(Collected data)
__________

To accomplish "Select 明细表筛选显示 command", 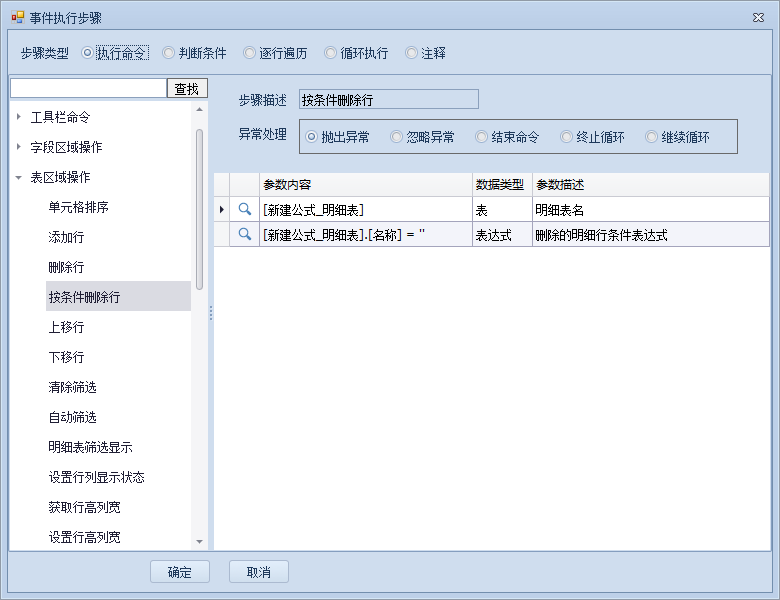I will (x=90, y=447).
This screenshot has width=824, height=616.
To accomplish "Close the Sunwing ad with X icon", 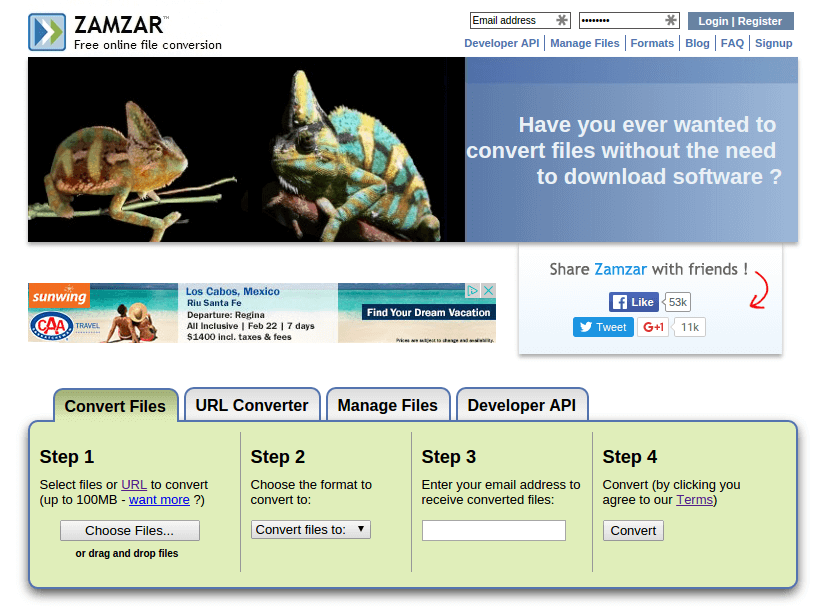I will (x=489, y=291).
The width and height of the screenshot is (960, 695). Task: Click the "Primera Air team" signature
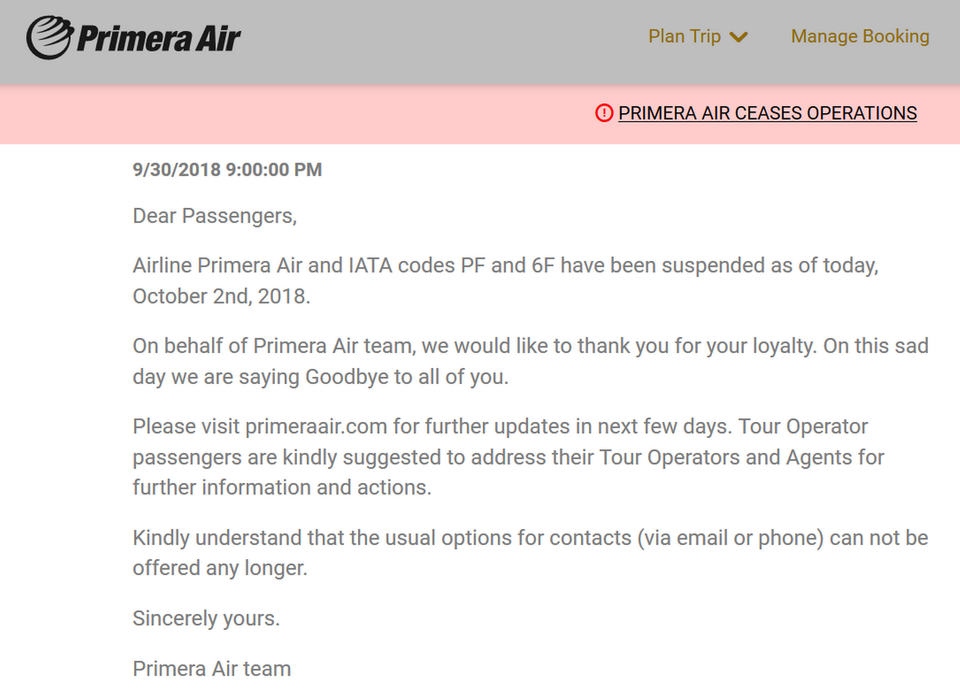212,669
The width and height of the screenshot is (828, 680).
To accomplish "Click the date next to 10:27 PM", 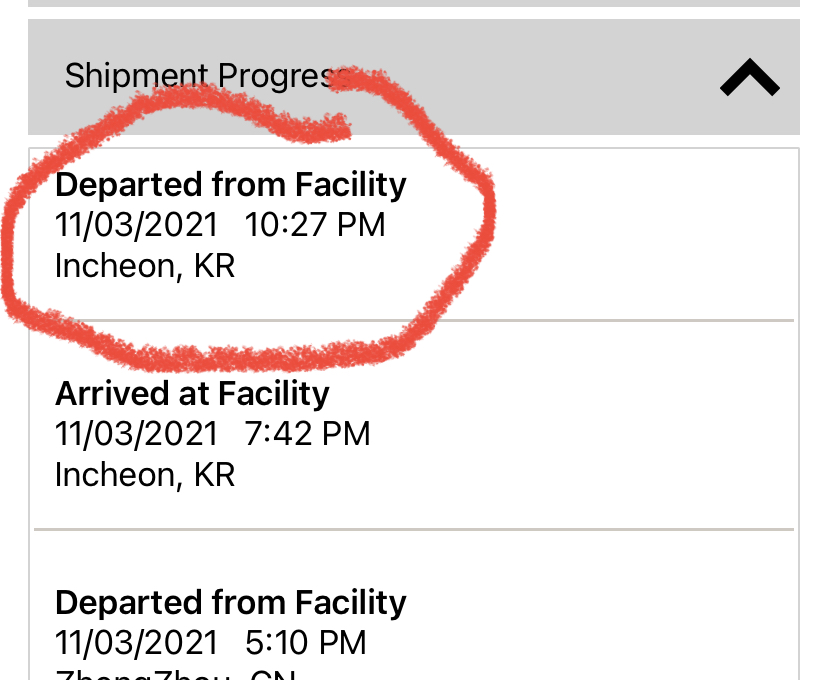I will tap(136, 225).
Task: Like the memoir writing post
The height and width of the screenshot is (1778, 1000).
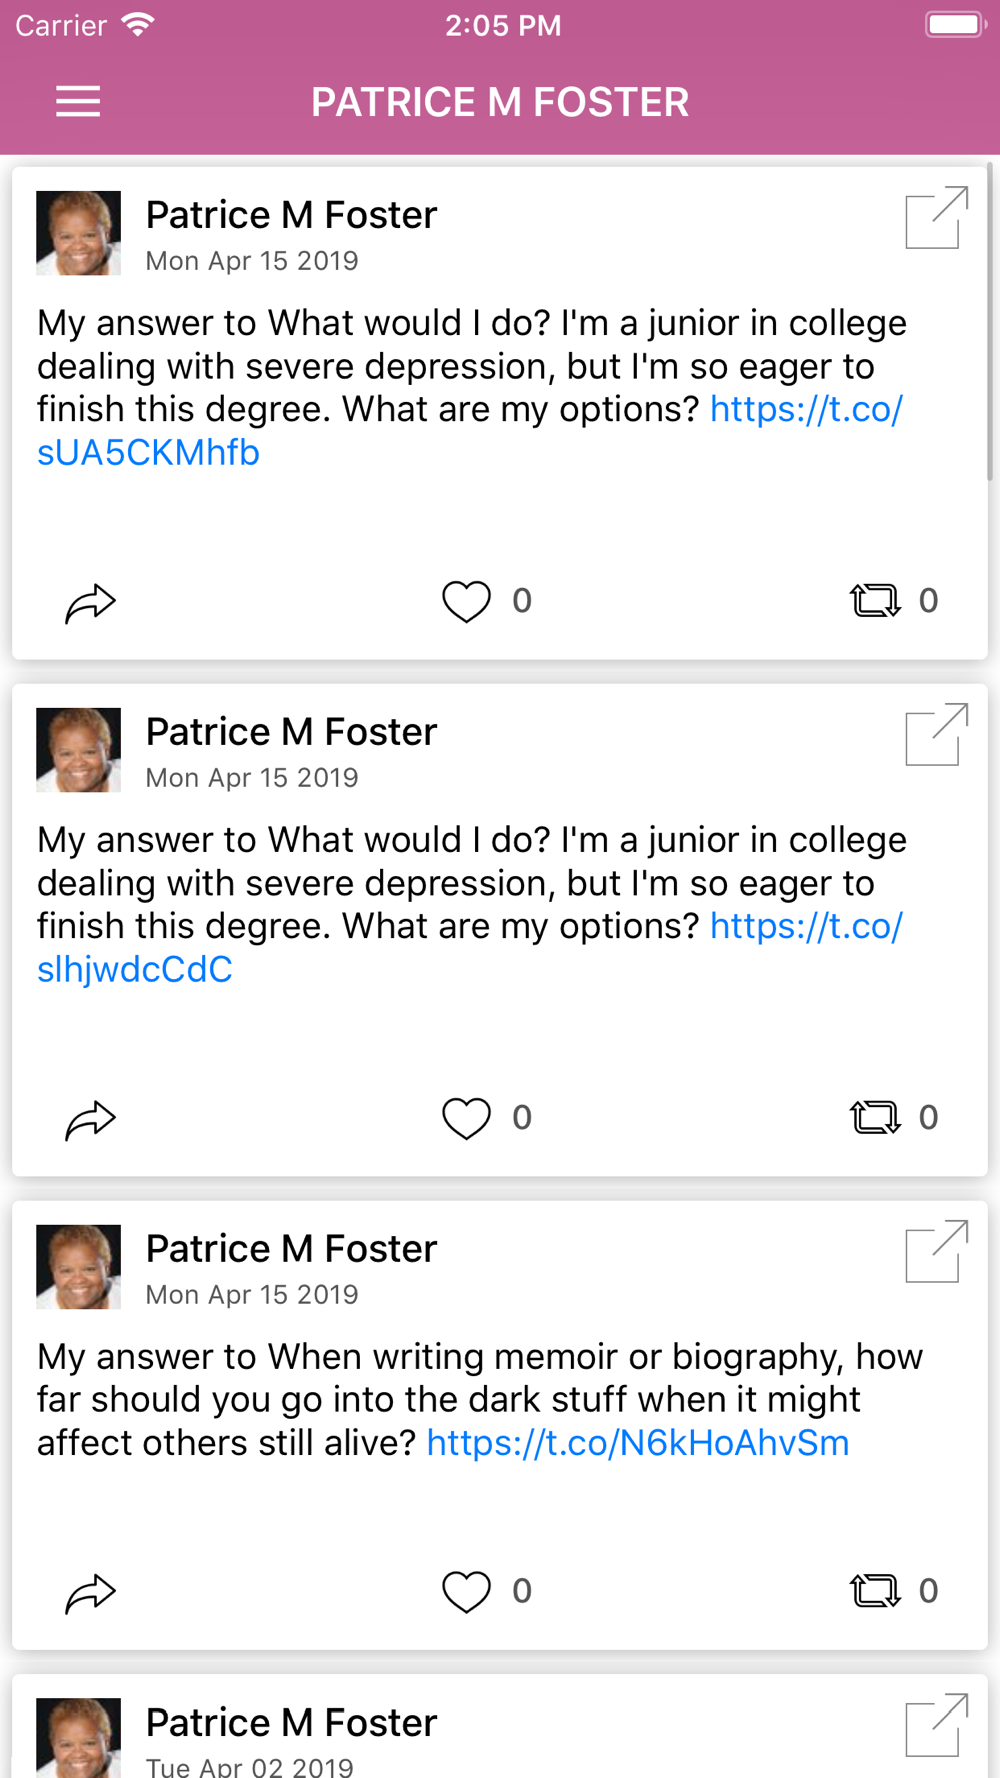Action: [466, 1592]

__________

* **Work item**: Every line from the one holding "The height and" through the final line of the data above is to be reproduced exactly, both ends included, with the pictures left out.

* **Response below**:
The height and width of the screenshot is (1778, 1000).
Action: [466, 1592]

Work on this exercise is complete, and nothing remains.